DSP System Toolbox
This example shows how to use the Least Mean Square (LMS) algorithm to subtract noise from an input signal. The LMS adaptive filter uses the reference signal on the
Input port and the desired signal on the
Desired port to automatically match the filter response. As it converges to the correct filter model, the filtered noise is subtracted and the error signal should contain only the original signal.
In the model, the signal output at the upper port of the Acoustic Environment subsystem is white noise. The signal output at the lower port is composed of colored noise and a signal from a .wav file. This example model uses an adaptive filter to remove the noise from the signal output at the lower port. When you run the simulation, you hear both noise and a person playing the drums. Over time, the adaptive filter in the model filters out the noise so you only hear the drums.
The all-platform floating-point version of the model is shown below.

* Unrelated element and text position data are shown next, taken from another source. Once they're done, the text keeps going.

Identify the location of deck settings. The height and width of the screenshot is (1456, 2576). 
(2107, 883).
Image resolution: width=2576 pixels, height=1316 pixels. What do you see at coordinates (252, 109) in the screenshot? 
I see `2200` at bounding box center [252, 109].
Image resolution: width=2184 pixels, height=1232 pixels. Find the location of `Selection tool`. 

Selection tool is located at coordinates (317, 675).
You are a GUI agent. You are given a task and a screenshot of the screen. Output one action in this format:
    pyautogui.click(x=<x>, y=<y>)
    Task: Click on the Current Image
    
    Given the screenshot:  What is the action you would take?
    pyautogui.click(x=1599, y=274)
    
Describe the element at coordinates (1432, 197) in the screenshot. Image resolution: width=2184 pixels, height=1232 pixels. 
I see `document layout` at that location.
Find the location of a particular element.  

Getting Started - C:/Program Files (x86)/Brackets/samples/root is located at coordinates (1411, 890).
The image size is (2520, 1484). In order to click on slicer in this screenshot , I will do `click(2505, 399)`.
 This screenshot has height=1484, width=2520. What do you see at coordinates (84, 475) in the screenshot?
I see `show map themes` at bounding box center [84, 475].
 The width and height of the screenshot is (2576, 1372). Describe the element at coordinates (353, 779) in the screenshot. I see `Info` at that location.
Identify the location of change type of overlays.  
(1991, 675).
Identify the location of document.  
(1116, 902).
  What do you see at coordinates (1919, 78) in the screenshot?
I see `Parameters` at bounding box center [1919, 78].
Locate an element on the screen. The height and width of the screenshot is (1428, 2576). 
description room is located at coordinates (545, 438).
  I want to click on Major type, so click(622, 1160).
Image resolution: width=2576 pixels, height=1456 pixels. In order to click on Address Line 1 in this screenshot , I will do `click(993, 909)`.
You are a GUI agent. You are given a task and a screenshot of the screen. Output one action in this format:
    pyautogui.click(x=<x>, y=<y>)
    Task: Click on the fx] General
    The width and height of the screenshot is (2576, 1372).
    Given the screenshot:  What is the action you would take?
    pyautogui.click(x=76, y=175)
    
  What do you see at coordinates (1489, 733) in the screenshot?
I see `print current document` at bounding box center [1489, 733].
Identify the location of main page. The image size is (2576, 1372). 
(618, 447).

By running this model, we can listen to the audio signal in real time (while running the simulation). The stop time is set to infinity. This allows us to interact with the model while it is running. For example, we can change the filter or alternate from slow adaptation to fast adaptation (and vice versa), and get a sense of the real-time audio processing behavior under these conditions.
Notice the colors of the blocks in the model. These are sample time colors that indicate how fast a block executes. Here, the fastest discrete sample time (e.g., the 8 kHz audio signal processing portion) is red, and the second fastest discrete sample time is green. You can see that the color changes from red to green after down-sampling by 32 (in the Downsample block before the Waterfall Scope block). Further information on displaying sample time colors can be found in the Simulink® documentation.
The Waterfall window displays the behavior of the adaptive filter's filter coefficients. It displays multiple vectors of data at one time. These vectors represent the values of the filter's coefficients of a normalized LMS adaptive filter, and are the input data at consecutive sample times. The data is displayed in a three-dimensional axis in the Waterfall window. By default, the x-axis represents amplitude, the y-axis represents samples, and the z-axis represents time. The Waterfall window has toolbar buttons that enable you to zoom in on displayed data, suspend data capture, freeze the scope's display, save the scope position, and export data to the workspace.
You can see the details of the Acoustic Environment subsystem by double clicking on that block. Gaussian noise is used to create the signal sent to the Exterior Mic output port. If the input to the Filter port changes from 0 to 1, the Digital Filter block changes from a lowpass filter to a bandpass filter. The filtered noise output from the Digital Filter block is added to the signal coming from a .wav-file to produce the signal sent to the Pilot's Mic output port.
Haykin, S., Adaptive Filter Theory, 3rd Ed., Prentice-Hall, 1996.